┌─ RECORD LIST
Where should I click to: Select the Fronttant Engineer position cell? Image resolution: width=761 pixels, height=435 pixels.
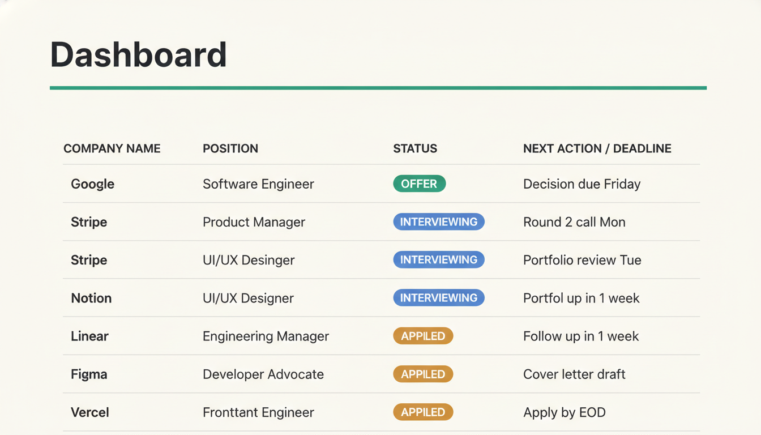[x=258, y=412]
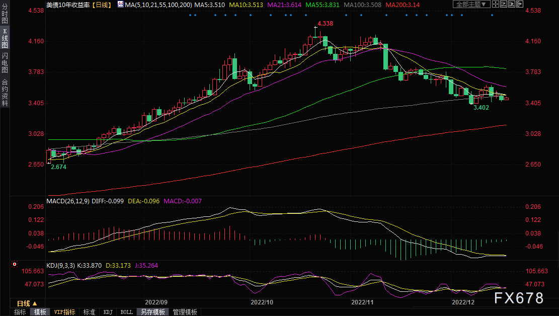This screenshot has height=316, width=559.
Task: Select the 模板 bottom tab
Action: click(40, 312)
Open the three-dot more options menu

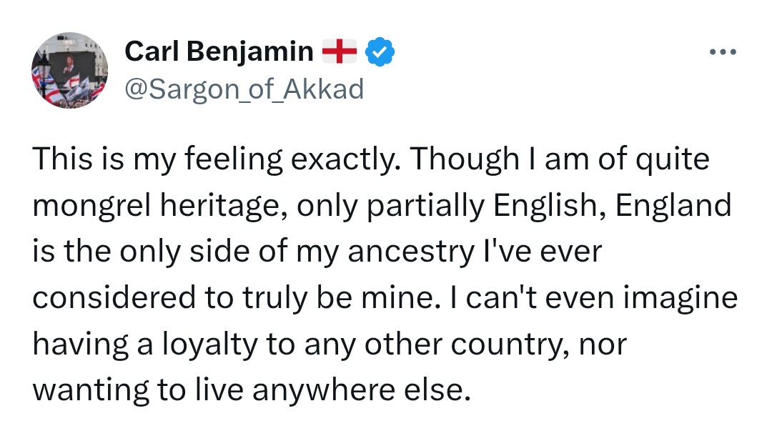pyautogui.click(x=723, y=53)
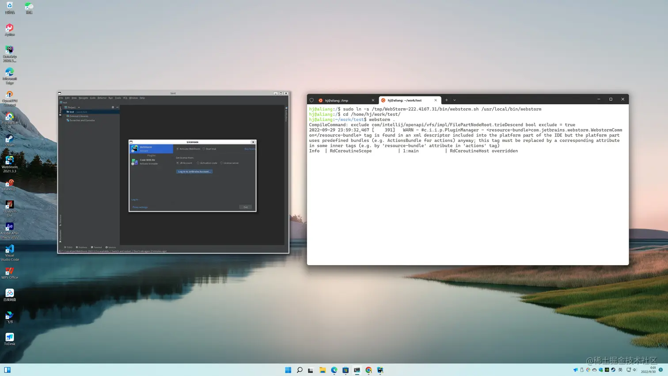The height and width of the screenshot is (376, 668).
Task: Open the Services tool window icon
Action: click(112, 247)
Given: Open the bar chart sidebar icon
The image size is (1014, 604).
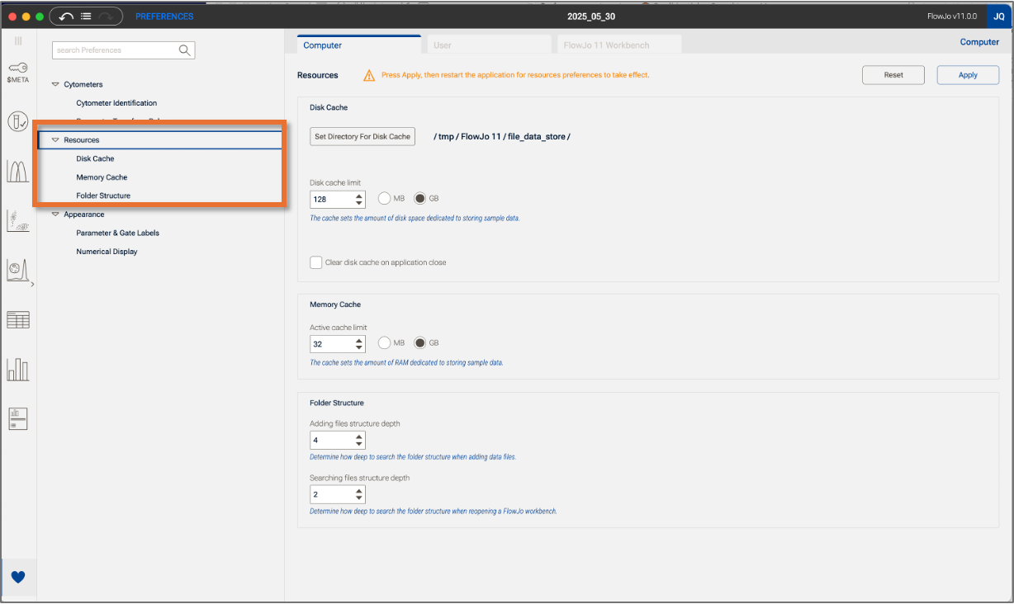Looking at the screenshot, I should pyautogui.click(x=18, y=369).
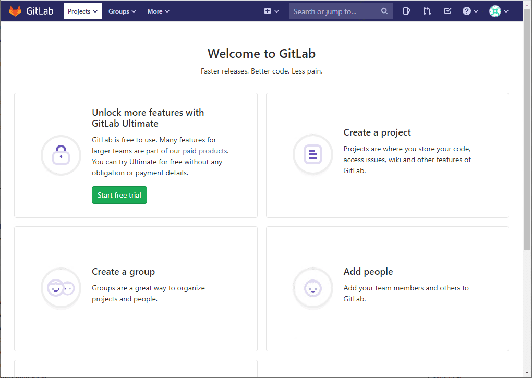Click the padlock Ultimate icon
532x378 pixels.
61,155
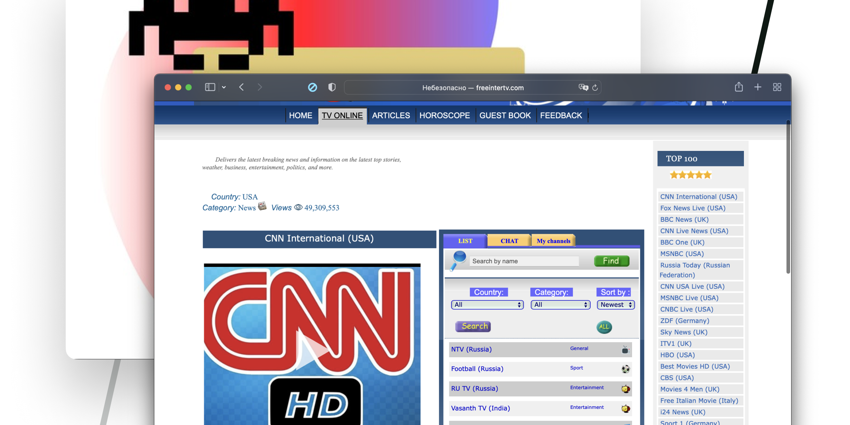Click the Search by name field
850x425 pixels.
tap(524, 261)
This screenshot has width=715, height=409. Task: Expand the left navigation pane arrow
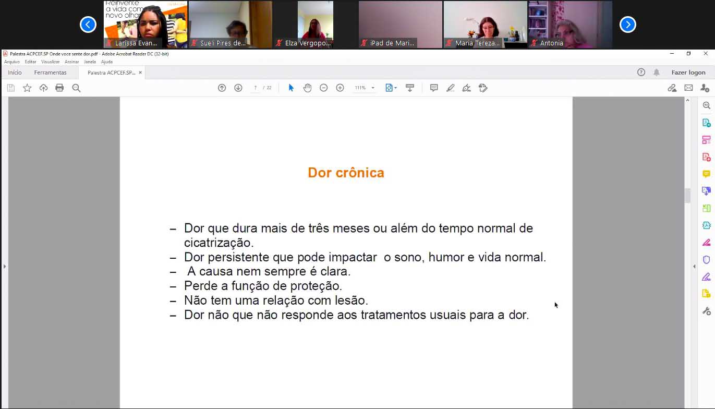point(5,267)
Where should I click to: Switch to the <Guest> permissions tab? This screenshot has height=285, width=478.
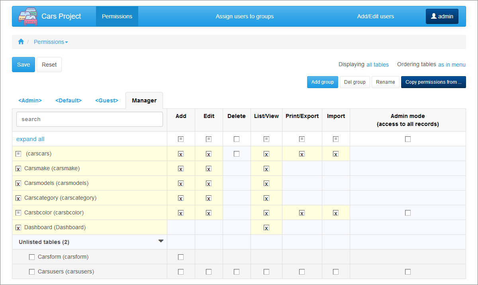(x=106, y=100)
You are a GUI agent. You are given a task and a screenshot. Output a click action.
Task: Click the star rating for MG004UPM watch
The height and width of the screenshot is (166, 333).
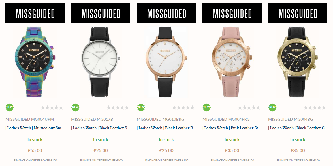pyautogui.click(x=52, y=108)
└─
Turn the material above into a Markdown table with the columns Row and Line, giving each line its own numbered row and skipping blank lines. Leave the pictures out of the answer.

• COMPLETE OUTPUT:
| Row | Line |
|---|---|
| 1 | Where should I click to: Select the Fronttant Engineer position cell? Image resolution: width=761 pixels, height=435 pixels. |
| 2 | [x=258, y=412] |
| 3 | This screenshot has height=316, width=559. |
| 4 | Task: Select the 模板 bottom tab |
| 5 | Action: click(40, 312) |
| 6 | Open the three-dot more options menu |
| 7 | pyautogui.click(x=723, y=53) |
| 8 | The height and width of the screenshot is (376, 668). |
| 9 | Task: Open the Services tool window icon |
| 10 | Action: click(112, 247) |
| 11 | Given: Open the bar chart sidebar icon |
| 12 | The image size is (1014, 604). |
| 13 | Looking at the screenshot, I should pyautogui.click(x=18, y=369). |
| 14 | Click the padlock Ultimate icon |
| 15 | 532x378 pixels. |
| 16 | 61,155 |
| 17 | Click the Search by name field |
| 18 | 850x425 pixels. |
| 19 | tap(524, 261) |
| 20 | This screenshot has width=715, height=409. Task: Expand the left navigation pane arrow |
| 21 | point(5,267) |
| 22 | Where should I click to: Switch to the <Guest> permissions tab? This screenshot has height=285, width=478. |
| 23 | (x=106, y=100) |
| 24 | You are a GUI agent. You are given a task and a screenshot. Output a click action. |
| 25 | Task: Click the star rating for MG004UPM watch |
| 26 | The height and width of the screenshot is (166, 333). |
| 27 | pyautogui.click(x=52, y=108) |